Free Radical Biology and Medicine | 2014
Inmaculada Galan-Chilet; Maria Tellez-Plaza; Eliseo Guallar; Griselda de Marco; Raul Lopez-Izquierdo; Isabel González-Manzano; M. Carmen Tormos; Gracia María Martín-Núñez; Gemma Rojo-Martínez; Guillermo T. Sáez; Juan Carlos Martín-Escudero; Josep Redon; F. Javier Chaves
The role of selenium exposure in preventing chronic disease is controversial, especially in selenium-repleted populations. At high concentrations, selenium exposure may increase oxidative stress. Studies evaluating the interaction of genetic variation in genes involved in oxidative stress pathways and selenium are scarce.
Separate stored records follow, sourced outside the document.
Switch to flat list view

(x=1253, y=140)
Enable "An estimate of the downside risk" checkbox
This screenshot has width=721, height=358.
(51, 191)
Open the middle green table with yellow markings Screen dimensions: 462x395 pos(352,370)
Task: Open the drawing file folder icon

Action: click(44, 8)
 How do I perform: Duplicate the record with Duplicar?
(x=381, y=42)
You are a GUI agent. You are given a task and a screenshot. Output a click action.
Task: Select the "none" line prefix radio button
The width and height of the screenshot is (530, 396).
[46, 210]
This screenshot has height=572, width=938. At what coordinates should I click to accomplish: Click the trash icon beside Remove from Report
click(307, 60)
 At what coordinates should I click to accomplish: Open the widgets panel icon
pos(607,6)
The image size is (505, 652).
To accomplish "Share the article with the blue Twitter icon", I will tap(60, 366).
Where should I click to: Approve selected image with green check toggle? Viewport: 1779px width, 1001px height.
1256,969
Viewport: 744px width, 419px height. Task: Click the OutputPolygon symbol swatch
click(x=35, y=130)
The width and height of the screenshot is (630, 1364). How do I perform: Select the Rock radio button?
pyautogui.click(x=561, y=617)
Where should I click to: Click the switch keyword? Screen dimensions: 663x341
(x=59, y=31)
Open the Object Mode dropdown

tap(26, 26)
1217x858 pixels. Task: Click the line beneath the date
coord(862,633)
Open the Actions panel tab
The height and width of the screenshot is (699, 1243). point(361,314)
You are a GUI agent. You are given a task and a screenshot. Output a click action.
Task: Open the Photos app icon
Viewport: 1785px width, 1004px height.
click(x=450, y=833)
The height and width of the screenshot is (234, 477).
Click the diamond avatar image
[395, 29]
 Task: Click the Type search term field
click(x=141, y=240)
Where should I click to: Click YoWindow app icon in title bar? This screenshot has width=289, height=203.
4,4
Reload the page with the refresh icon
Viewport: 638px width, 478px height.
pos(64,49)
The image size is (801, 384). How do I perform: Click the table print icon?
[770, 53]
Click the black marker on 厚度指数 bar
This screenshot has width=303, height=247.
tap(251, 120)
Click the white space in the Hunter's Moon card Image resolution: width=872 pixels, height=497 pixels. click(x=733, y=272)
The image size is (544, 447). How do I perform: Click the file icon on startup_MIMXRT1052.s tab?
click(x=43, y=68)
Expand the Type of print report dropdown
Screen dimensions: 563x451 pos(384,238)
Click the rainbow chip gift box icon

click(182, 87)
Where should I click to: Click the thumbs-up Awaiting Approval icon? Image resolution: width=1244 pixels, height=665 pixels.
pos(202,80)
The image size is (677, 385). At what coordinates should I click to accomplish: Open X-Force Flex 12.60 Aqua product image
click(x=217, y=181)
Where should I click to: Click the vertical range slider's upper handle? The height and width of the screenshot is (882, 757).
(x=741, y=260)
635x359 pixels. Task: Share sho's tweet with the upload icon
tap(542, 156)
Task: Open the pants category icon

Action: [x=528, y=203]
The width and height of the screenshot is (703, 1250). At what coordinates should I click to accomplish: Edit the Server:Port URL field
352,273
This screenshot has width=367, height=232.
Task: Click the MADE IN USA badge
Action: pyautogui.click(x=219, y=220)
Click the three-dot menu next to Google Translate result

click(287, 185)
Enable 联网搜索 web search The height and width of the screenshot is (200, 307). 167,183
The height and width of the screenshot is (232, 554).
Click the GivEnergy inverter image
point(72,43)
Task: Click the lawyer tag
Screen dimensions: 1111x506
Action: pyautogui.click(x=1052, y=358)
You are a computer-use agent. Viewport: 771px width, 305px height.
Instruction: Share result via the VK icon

We evaluated the cross-sectional association of plasma selenium concentrations with oxidative stress levels, measured as oxidized to reduced glutathione ratio (GSSG/GSH), malondialdehyde (MDA), and 8-oxo-7,8-dihydroguanine (8-oxo-dG) in urine, and the interacting role of genetic variation in oxidative stress candidate genes, in a representative sample of 1445 men and women aged 18-85 years from Spain. The geometric mean of plasma selenium levels in the study sample was 84.76 µg/L. In fully adjusted models the geometric mean ratios for oxidative stress biomarker levels comparing the highest to the lowest quintiles of plasma selenium levels were 0.61 (0.50-0.76) for GSSG/GSH, 0.89 (0.79-1.00) for MDA, and 1.06 (0.96-1.18) for 8-oxo-dG. We observed nonlinear dose-responses of selenium exposure and oxidative stress biomarkers, with plasma selenium concentrations above ~110 μg/L being positively associated with 8-oxo-dG, but inversely associated with GSSG/GSH and MDA. In addition, we identified potential risk genotypes associated with increased levels of oxidative stress markers with high selenium levels. Our findings support that high selenium levels increase oxidative stress in some biological processes. More studies are needed to disentangle the complexity of selenium biology and the relevance of potential gene-selenium interactions in relation to health outcomes in human populations.